The Inter-Annotator Agreement Problem
In our research at DeepHavn, we conducted a study where 40 experienced compliance analysts were asked to evaluate the same set of 2,000 compliance document packages. Each package was reviewed by at least three analysts, who independently classified it as adequate or inadequate for a hypothetical correspondent banking relationship.
The inter-annotator agreement rate was 89.2 percent. In other words, compliance professionals -- people with years of experience making these exact judgements -- disagreed with each other on roughly one in ten packages. This is not a failure of competence. It reflects the inherent subjectivity in compliance assessments, where reasonable professionals can reach different conclusions based on the same evidence.
What This Means for Supervised Models
If humans agree only 89 percent of the time, a supervised model trained on those labels cannot meaningfully exceed 89 percent accuracy. It can learn to replicate the majority opinion, but the 11 percent of cases where labellers disagree represents irreducible noise in the training signal. Any accuracy improvements beyond 89 percent on a held-out test set are likely overfitting to the idiosyncratic preferences of specific labellers rather than learning genuine compliance principles.
This is the labeller ceiling, and it affects every label-based compliance ML system in production today. Whether the model uses gradient-boosted trees, LSTMs, or transformer architectures, the training signal is bottlenecked by human agreement rates.
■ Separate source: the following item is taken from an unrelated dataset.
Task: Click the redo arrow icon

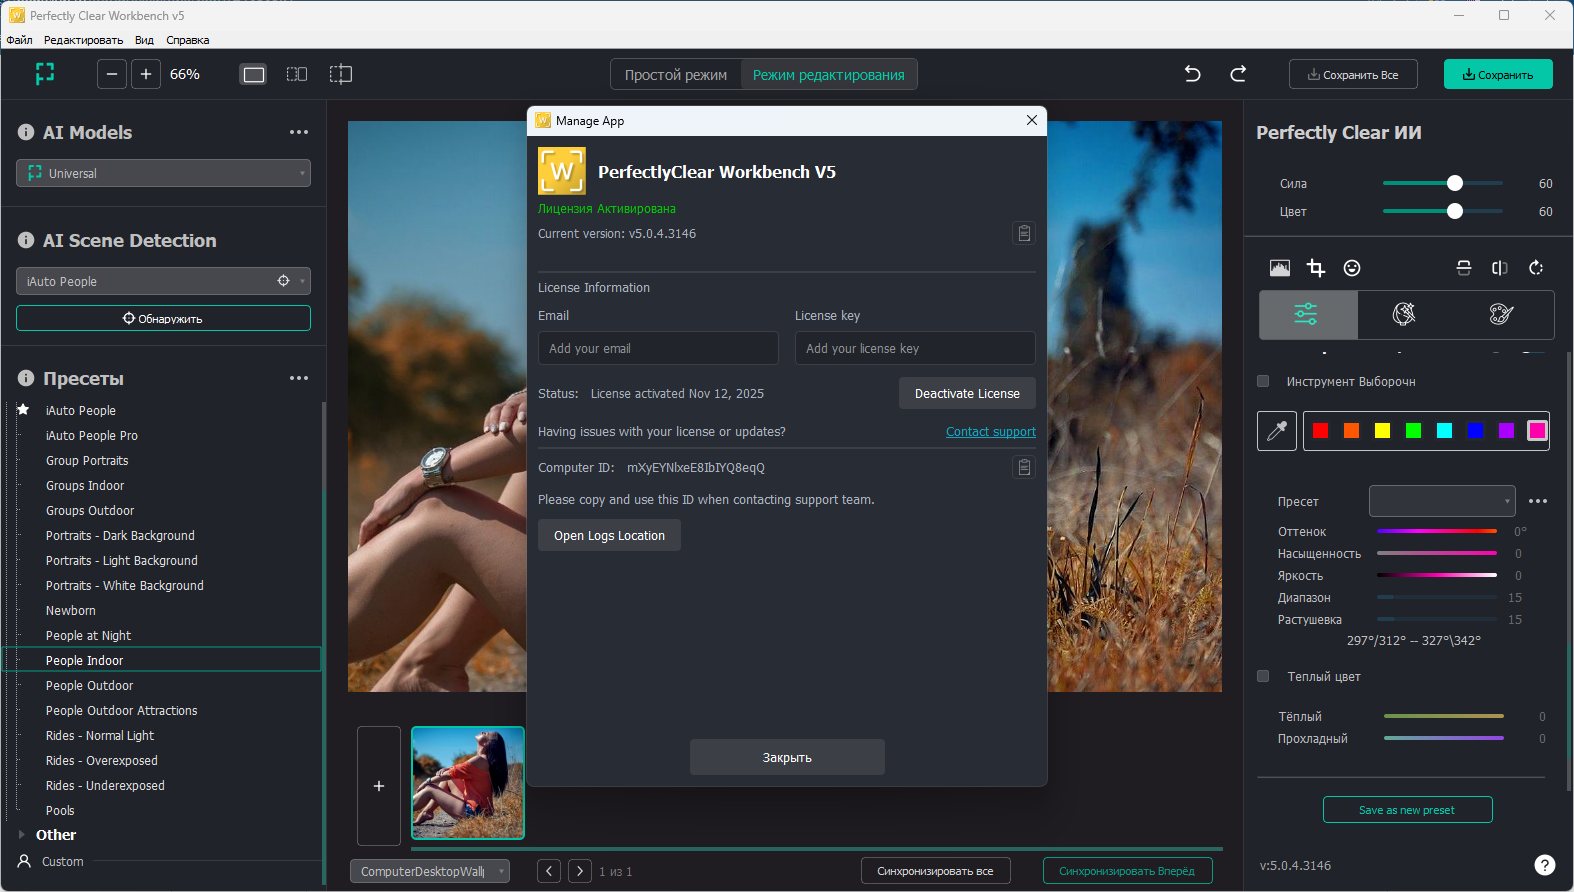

The OGEE Framework: Training on Outcomes
AICIL takes a fundamentally different approach through the OGEE (Observable, Generalizable, Experiential Elements) framework developed by DeepHavn. Instead of training on human labels, we train on outcomes -- the actual results of compliance decisions as they propagate through the correspondent banking network.
When a compliance package is submitted to a correspondent bank, one of four things happens: the payment is approved, delayed for additional information, returned, or flagged for regulatory review. These outcomes are objective, unambiguous, and directly tied to the quality of the compliance package. A package that gets approved by five different correspondent banks across three jurisdictions is objectively adequate -- no human labeller needed.
Breaking Through the Ceiling
Outcome-based training sidesteps the labeller ceiling entirely. The training signal is not "did a human think this was adequate?" but "did the correspondent banking network accept this?" The distinction matters because the network aggregates the judgement of thousands of compliance officers across hundreds of institutions, producing a signal that is far more robust than any individual labeller.
Our preliminary models trained on outcome data achieve 94 percent accuracy on predicting package acceptance, with a target of 97 to 99 percent as the training corpus grows. The key insight is that compliance expertise is tacit knowledge -- it lives in the collective behavior of the banking network, not in the explicit labels of individual analysts. OGEE captures that tacit knowledge by observing outcomes at scale.
Implications for the Industry
The labeller ceiling has implications beyond AICIL. Any financial institution relying on label-based ML for compliance decisions should understand that their models have a hard accuracy cap determined by human agreement rates. The path to higher accuracy is not better models or more data -- it is better training signals. Outcome-based training is one path. The industry needs to explore others.